その9
「9」
タイで縁起のよい数字は9である。カーオという発音が「進む」という意味の言葉と同じということで縁起がよいらしい。
(日本式に考えると九=苦につながり、縁起は悪いのにね ← シーーッ)
いろいろな行事に呼ばれる僧の人数が9人である、というのは割合によく知られている。結婚式のようなめでたい行事に9は付き物だ。その他ありとあらゆる事柄で9は珍重される。
遠足の予定表をみせてもらったことがある。
「出発は9時19分、帰着は19時29分」
時刻について私は言いたい。普通一般そこらに見られる時計がすべてきちっと(あ、この言葉は忘れるべきだった)合っていることはほとんどない。町々に立つ時計台 の示す時刻が正確なのは見たことない。
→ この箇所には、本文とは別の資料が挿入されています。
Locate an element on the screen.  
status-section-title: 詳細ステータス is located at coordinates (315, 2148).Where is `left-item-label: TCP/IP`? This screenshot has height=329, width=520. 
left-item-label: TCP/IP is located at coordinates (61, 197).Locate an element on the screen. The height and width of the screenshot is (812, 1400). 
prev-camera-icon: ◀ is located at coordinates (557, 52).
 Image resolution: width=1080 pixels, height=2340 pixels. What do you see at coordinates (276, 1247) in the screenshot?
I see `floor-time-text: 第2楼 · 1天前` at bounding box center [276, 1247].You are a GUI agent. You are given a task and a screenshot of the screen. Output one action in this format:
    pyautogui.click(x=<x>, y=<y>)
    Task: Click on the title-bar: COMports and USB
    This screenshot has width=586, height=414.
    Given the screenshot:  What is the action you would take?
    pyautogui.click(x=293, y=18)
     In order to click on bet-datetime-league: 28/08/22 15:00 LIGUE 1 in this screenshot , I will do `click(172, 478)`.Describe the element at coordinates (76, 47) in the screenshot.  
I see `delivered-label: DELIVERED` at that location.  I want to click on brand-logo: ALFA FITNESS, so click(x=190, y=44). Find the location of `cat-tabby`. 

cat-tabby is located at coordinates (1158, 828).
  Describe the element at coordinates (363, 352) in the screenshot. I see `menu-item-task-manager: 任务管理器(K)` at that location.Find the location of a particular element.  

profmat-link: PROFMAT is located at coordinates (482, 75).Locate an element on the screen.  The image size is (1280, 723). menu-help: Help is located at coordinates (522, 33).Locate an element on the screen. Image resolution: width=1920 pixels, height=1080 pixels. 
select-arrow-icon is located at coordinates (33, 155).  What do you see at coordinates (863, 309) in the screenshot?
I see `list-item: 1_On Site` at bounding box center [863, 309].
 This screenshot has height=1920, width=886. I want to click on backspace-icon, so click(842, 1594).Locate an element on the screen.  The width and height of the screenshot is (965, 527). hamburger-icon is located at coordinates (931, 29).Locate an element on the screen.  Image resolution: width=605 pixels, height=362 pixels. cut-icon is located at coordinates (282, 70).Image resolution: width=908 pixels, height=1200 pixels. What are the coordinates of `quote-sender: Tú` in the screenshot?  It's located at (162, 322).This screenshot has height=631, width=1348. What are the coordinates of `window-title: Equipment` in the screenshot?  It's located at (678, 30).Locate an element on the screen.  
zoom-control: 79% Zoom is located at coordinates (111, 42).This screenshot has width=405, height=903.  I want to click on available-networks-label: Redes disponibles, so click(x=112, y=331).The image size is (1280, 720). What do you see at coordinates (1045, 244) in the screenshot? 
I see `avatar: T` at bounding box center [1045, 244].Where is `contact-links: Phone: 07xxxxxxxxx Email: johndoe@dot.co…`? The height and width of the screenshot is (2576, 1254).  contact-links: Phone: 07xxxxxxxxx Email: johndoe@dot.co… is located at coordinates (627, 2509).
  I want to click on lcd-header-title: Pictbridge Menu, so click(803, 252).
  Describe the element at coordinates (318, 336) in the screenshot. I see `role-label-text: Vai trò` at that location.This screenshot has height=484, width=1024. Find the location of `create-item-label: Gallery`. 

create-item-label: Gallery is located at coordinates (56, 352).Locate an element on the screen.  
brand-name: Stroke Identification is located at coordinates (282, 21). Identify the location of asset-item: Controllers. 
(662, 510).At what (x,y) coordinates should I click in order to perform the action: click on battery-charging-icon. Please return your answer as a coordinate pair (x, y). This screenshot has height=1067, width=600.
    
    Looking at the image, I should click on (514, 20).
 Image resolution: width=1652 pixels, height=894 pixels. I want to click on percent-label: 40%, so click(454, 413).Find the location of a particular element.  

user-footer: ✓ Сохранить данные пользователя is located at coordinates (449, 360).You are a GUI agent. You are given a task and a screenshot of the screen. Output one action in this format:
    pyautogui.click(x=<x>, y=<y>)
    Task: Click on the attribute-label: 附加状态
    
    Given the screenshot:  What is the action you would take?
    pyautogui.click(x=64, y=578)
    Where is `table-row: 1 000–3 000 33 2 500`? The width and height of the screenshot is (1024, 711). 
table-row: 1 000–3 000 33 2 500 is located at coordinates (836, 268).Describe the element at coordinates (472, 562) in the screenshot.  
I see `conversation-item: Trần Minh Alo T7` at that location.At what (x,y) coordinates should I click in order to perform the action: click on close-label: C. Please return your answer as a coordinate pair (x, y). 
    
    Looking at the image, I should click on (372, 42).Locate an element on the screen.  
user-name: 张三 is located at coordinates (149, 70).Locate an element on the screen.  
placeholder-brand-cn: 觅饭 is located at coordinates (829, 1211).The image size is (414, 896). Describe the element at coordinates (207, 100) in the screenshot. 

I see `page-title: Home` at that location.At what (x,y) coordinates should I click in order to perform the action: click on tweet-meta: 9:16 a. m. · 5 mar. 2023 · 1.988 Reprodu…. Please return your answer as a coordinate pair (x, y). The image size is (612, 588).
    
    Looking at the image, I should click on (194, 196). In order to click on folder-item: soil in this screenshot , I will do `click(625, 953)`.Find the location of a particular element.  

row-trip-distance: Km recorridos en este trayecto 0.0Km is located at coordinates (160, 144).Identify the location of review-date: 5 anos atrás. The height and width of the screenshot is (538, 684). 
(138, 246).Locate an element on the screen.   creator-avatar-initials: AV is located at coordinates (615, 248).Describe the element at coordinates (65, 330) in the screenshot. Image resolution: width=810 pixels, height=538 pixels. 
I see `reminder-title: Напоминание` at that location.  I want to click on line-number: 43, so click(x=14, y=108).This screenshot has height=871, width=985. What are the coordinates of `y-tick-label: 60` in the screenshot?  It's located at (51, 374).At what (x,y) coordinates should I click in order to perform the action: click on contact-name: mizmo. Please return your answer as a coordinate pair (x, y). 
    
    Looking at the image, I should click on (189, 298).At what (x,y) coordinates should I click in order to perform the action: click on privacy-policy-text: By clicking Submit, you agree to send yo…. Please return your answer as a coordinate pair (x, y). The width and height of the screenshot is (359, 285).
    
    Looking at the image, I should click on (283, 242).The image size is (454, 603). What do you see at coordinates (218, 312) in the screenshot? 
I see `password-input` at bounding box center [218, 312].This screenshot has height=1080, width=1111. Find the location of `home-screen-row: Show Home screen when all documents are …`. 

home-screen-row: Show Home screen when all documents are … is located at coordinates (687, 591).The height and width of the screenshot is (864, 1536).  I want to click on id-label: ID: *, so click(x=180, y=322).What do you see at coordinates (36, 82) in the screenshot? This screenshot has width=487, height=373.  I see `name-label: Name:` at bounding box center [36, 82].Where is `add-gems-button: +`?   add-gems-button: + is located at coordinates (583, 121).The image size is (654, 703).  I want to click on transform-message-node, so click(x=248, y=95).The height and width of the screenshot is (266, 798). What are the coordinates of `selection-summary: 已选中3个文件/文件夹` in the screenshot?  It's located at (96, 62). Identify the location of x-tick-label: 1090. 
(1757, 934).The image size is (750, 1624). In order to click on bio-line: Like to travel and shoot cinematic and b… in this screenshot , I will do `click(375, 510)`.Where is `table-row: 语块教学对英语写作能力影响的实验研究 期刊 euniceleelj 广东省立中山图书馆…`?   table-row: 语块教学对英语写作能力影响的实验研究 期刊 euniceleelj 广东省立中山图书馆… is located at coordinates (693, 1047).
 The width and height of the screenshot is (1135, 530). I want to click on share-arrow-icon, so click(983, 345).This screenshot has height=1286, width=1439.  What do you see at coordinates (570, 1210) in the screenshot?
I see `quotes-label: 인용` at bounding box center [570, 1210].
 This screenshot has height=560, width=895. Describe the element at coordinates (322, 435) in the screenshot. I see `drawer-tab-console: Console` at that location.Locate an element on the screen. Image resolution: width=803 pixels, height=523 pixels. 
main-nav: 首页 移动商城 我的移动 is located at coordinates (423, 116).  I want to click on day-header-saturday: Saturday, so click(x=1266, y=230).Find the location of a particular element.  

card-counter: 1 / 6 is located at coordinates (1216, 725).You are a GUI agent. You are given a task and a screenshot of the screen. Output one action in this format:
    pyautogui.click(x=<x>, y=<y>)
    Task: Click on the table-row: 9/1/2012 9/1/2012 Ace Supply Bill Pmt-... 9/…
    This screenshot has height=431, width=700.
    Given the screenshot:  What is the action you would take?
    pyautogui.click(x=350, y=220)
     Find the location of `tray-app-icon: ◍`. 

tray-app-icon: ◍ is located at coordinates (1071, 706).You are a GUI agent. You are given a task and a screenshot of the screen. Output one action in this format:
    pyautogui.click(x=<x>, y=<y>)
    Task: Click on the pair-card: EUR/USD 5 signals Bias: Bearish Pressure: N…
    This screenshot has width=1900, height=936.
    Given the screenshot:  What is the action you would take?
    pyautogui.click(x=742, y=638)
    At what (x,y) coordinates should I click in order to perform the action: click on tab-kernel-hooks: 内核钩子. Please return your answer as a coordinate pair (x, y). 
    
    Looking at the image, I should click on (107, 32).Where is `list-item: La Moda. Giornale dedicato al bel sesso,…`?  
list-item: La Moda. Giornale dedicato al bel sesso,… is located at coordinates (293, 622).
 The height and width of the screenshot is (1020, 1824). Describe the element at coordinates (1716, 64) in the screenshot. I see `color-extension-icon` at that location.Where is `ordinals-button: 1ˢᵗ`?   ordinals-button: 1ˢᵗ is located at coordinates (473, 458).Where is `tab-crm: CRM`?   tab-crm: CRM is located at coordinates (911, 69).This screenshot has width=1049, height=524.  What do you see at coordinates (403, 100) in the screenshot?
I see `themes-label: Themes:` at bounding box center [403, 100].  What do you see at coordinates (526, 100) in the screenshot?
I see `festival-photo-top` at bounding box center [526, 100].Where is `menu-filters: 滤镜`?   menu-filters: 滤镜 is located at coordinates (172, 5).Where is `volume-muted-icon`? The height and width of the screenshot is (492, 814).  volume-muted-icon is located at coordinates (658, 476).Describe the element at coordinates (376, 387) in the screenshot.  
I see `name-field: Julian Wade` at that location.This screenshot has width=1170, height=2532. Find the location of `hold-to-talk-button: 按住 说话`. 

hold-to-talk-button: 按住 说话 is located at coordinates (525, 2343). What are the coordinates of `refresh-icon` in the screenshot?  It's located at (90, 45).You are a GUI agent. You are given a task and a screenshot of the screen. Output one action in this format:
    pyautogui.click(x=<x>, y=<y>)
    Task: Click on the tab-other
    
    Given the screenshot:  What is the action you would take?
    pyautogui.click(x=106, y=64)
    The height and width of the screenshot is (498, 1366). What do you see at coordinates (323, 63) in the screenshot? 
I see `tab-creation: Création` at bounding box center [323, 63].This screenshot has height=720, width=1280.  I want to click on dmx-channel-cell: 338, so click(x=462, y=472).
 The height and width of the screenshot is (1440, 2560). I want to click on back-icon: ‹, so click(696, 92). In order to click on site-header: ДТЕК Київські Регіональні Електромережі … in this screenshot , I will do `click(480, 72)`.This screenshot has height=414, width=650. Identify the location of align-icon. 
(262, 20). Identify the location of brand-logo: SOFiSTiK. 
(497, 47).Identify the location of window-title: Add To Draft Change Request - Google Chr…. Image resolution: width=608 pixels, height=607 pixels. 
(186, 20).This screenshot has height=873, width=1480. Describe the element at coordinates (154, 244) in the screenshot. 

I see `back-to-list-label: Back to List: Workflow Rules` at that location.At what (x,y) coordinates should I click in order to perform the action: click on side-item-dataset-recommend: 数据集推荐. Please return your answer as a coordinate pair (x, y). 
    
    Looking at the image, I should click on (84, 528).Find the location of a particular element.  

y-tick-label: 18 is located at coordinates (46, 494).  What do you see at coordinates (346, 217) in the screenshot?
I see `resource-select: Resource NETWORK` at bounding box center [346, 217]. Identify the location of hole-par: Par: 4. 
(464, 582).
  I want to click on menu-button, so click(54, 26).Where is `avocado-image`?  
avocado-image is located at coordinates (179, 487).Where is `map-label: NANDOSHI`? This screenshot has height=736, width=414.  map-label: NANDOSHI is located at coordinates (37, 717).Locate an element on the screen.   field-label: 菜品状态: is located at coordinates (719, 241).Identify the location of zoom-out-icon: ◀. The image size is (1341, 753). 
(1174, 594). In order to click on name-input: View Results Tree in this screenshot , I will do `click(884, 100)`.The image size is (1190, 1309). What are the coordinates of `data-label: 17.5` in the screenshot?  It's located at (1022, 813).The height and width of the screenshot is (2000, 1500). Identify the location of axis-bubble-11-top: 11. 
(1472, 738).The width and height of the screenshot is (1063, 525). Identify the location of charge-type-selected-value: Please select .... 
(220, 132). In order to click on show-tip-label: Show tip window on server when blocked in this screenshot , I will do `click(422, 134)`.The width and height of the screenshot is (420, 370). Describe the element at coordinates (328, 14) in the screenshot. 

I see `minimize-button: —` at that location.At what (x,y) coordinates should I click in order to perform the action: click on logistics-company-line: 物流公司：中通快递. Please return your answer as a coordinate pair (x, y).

人と待ち合わせても時間通りに来ないことについて、タイ人は定評があると言っていい。(あ、早目に現れる数少ない友人もいることは書いておかなければ。 でもこれは例外と言っていいと思う。)
それなのに、9分とか19分とか29分とか、そんな細かい数字を予定表に書かないで欲しい!
と評するのは、日本人の私。
予定をこう組むのは縁起をかつぐからだ、遠足の旅の安全無事を願うからだ。誰かの時計でぴったりその時刻になったら出発すればよし、帰着時には無事帰着していることだし、もう予定時刻は問題ないのだろう。
皮肉に聞こえるかもしれないが、実際、こういう見方をしていると理解できるような気がする。そしてその方が、1分2分の違いにこだわる私よりずっと人間的な気がする。 待たされること、時間通りに始まらないことなどにはだいぶ慣れてきたが、この順応性は是か非か。